=== TASK BRIEF ===
Reproduce the material below line for line, with no changes.

>> Start

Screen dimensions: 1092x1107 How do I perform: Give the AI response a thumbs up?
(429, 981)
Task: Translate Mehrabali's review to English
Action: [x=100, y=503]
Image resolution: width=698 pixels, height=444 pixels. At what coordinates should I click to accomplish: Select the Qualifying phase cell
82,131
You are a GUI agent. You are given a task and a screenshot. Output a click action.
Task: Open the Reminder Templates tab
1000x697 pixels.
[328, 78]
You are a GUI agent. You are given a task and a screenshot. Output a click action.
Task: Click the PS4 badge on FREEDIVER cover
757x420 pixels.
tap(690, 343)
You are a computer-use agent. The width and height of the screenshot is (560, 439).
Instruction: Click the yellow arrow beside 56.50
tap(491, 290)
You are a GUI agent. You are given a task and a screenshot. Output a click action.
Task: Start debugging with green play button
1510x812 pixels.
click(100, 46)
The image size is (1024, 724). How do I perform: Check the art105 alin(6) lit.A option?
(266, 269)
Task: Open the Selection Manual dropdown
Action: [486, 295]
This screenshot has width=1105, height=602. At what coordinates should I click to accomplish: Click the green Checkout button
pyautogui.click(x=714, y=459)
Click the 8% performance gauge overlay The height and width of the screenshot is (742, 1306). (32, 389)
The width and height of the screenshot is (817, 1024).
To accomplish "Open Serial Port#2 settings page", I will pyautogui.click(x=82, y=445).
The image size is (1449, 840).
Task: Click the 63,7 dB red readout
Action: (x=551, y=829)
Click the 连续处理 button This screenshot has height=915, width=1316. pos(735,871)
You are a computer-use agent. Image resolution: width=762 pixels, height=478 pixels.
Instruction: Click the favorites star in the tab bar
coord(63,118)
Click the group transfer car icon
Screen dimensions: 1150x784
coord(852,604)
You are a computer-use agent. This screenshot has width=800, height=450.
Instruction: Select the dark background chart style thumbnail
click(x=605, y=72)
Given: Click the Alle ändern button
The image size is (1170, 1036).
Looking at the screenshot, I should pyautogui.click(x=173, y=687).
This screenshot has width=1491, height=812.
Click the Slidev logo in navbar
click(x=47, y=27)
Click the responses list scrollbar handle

>> End

=== EXPECTED ANSWER ===
Screen dimensions: 1092x1107 How do I perform: Give the AI response a thumbs up?
(429, 981)
Task: Translate Mehrabali's review to English
Action: [x=100, y=503]
Image resolution: width=698 pixels, height=444 pixels. At what coordinates should I click to accomplish: Select the Qualifying phase cell
82,131
You are a GUI agent. You are given a task and a screenshot. Output a click action.
Task: Open the Reminder Templates tab
1000x697 pixels.
[328, 78]
You are a GUI agent. You are given a task and a screenshot. Output a click action.
Task: Click the PS4 badge on FREEDIVER cover
757x420 pixels.
tap(690, 343)
You are a computer-use agent. The width and height of the screenshot is (560, 439).
Instruction: Click the yellow arrow beside 56.50
tap(491, 290)
You are a GUI agent. You are given a task and a screenshot. Output a click action.
Task: Start debugging with green play button
1510x812 pixels.
click(100, 46)
The image size is (1024, 724). How do I perform: Check the art105 alin(6) lit.A option?
(266, 269)
Task: Open the Selection Manual dropdown
Action: [486, 295]
This screenshot has width=1105, height=602. At what coordinates should I click to accomplish: Click the green Checkout button
pyautogui.click(x=714, y=459)
Click the 8% performance gauge overlay The height and width of the screenshot is (742, 1306). (32, 389)
The width and height of the screenshot is (817, 1024).
To accomplish "Open Serial Port#2 settings page", I will pyautogui.click(x=82, y=445).
The image size is (1449, 840).
Task: Click the 63,7 dB red readout
Action: (x=551, y=829)
Click the 连续处理 button This screenshot has height=915, width=1316. pos(735,871)
You are a computer-use agent. Image resolution: width=762 pixels, height=478 pixels.
Instruction: Click the favorites star in the tab bar
coord(63,118)
Click the group transfer car icon
Screen dimensions: 1150x784
coord(852,604)
You are a computer-use agent. This screenshot has width=800, height=450.
Instruction: Select the dark background chart style thumbnail
click(x=605, y=72)
Given: Click the Alle ändern button
The image size is (1170, 1036).
Looking at the screenshot, I should pyautogui.click(x=173, y=687).
This screenshot has width=1491, height=812.
Click the Slidev logo in navbar
click(x=47, y=27)
Click the responses list scrollbar handle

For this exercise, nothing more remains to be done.